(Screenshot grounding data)
'''

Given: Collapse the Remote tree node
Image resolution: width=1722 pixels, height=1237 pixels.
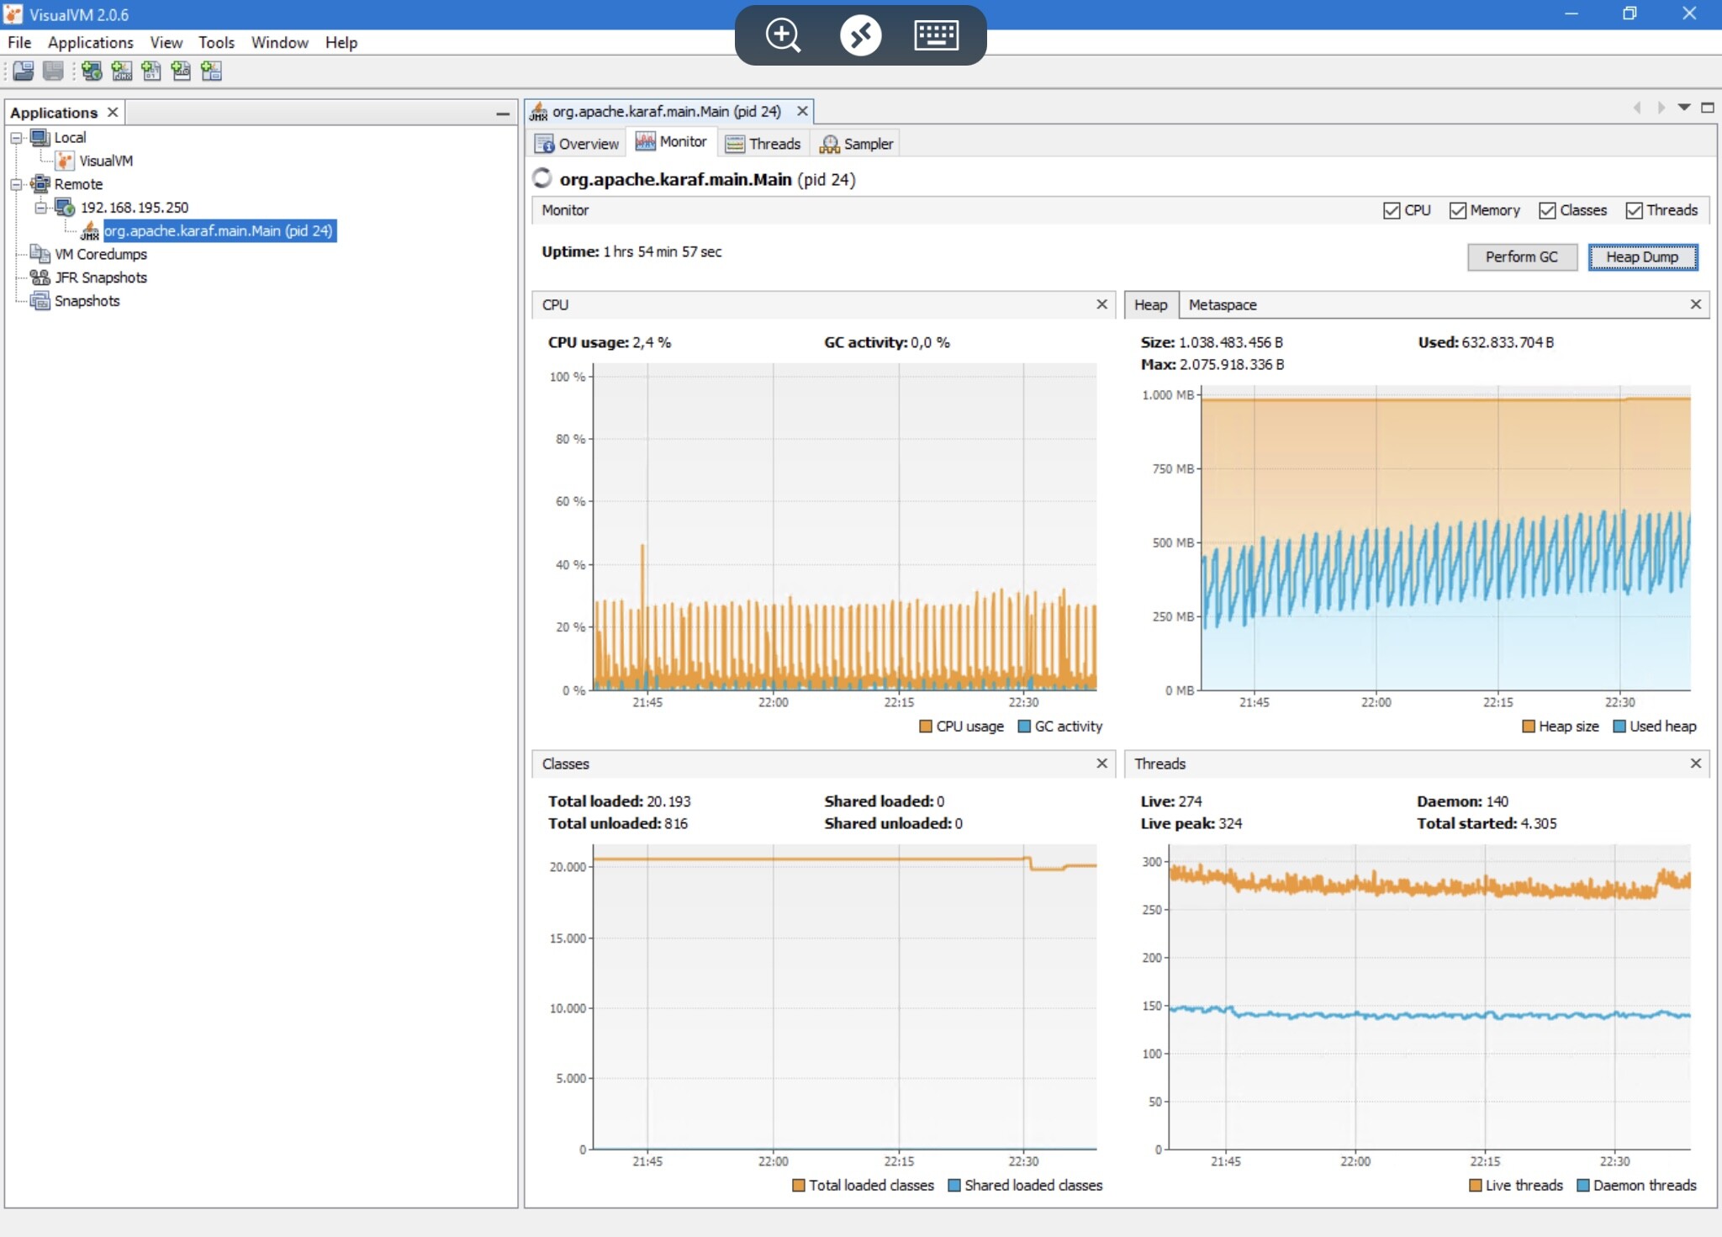Looking at the screenshot, I should point(16,184).
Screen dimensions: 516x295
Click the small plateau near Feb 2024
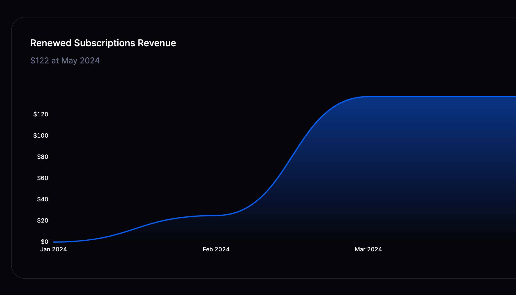point(215,216)
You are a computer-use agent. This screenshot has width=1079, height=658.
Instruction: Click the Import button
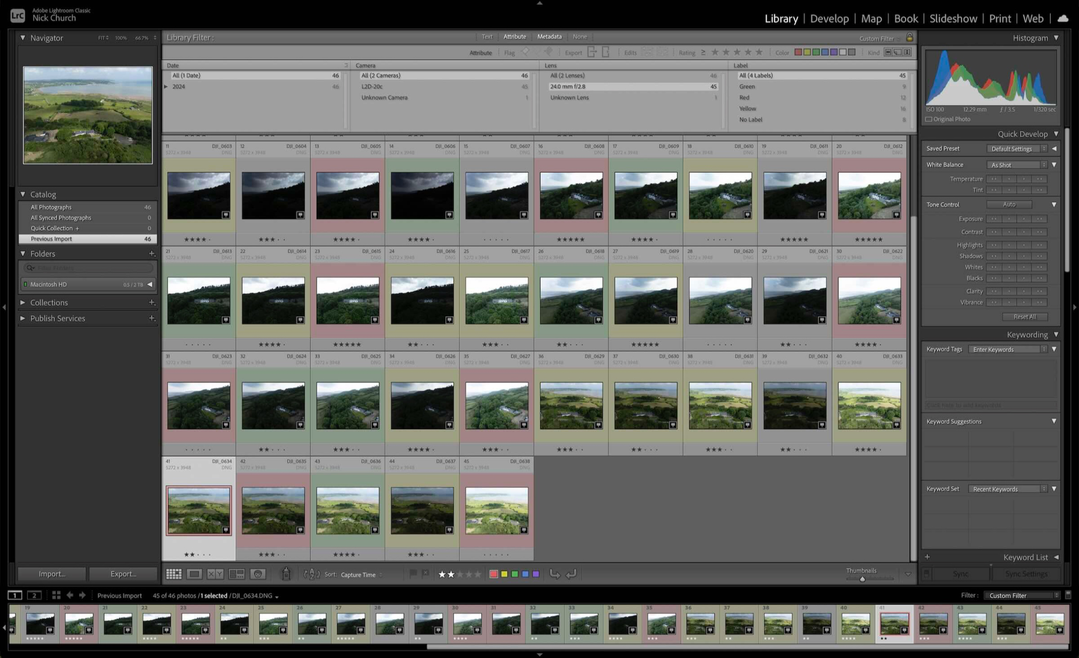[52, 574]
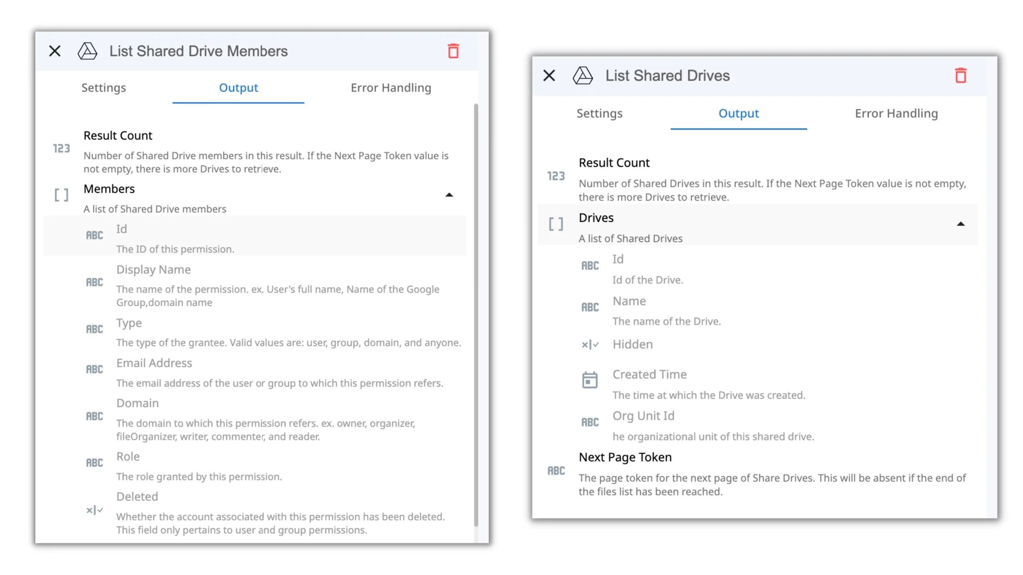Collapse the Drives list arrow
1023x575 pixels.
[960, 224]
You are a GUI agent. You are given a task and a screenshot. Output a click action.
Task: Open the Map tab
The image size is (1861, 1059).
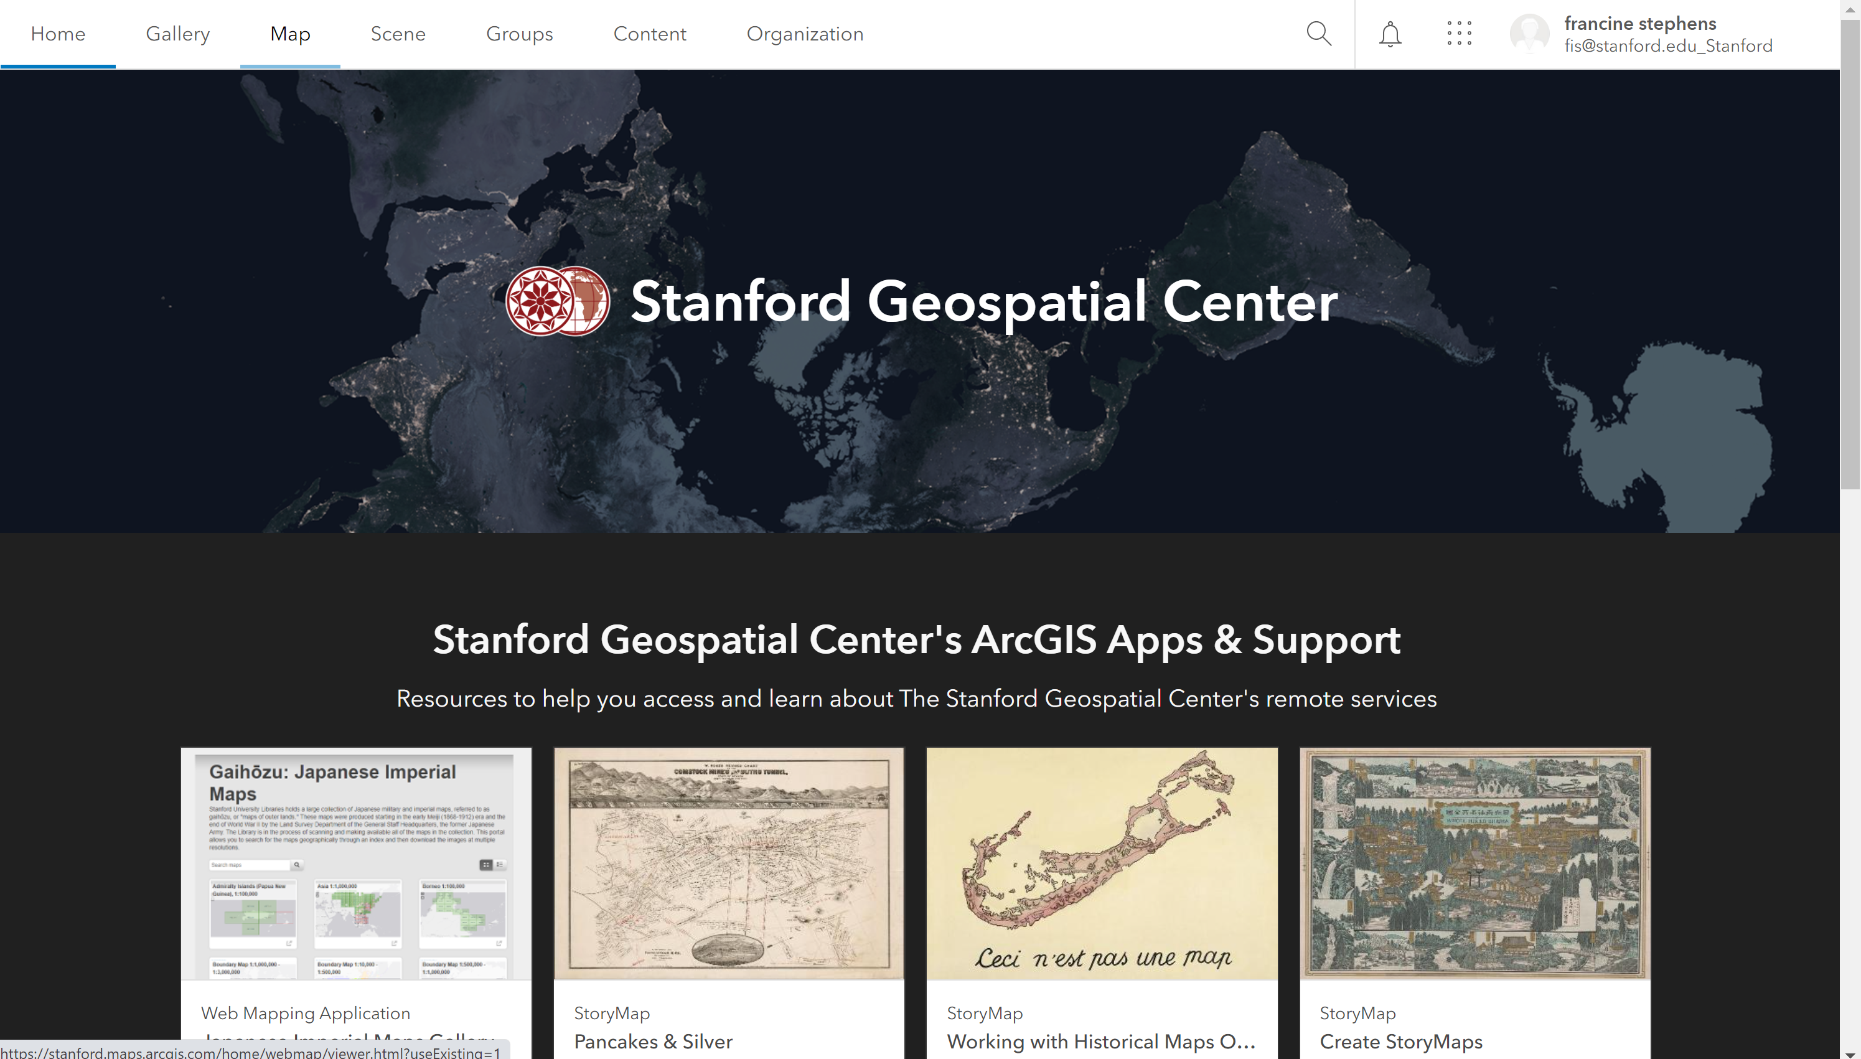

'''

■ Problem
Each line in the records above should be reproduced exactly; images are not copied.

■ Answer to this problem
Given: Collapse the Remote tree node
Image resolution: width=1722 pixels, height=1237 pixels.
Looking at the screenshot, I should point(16,184).
Screen dimensions: 516x295
Click the small plateau near Feb 2024
point(215,216)
You are a computer-use agent. This screenshot has width=1079, height=658.
Instruction: Click the Import button
[52, 574]
Collapse the Drives list arrow
1023x575 pixels.
[960, 224]
You are a GUI agent. You are given a task and a screenshot. Output a click action.
Task: Open the Map tab
The image size is (1861, 1059).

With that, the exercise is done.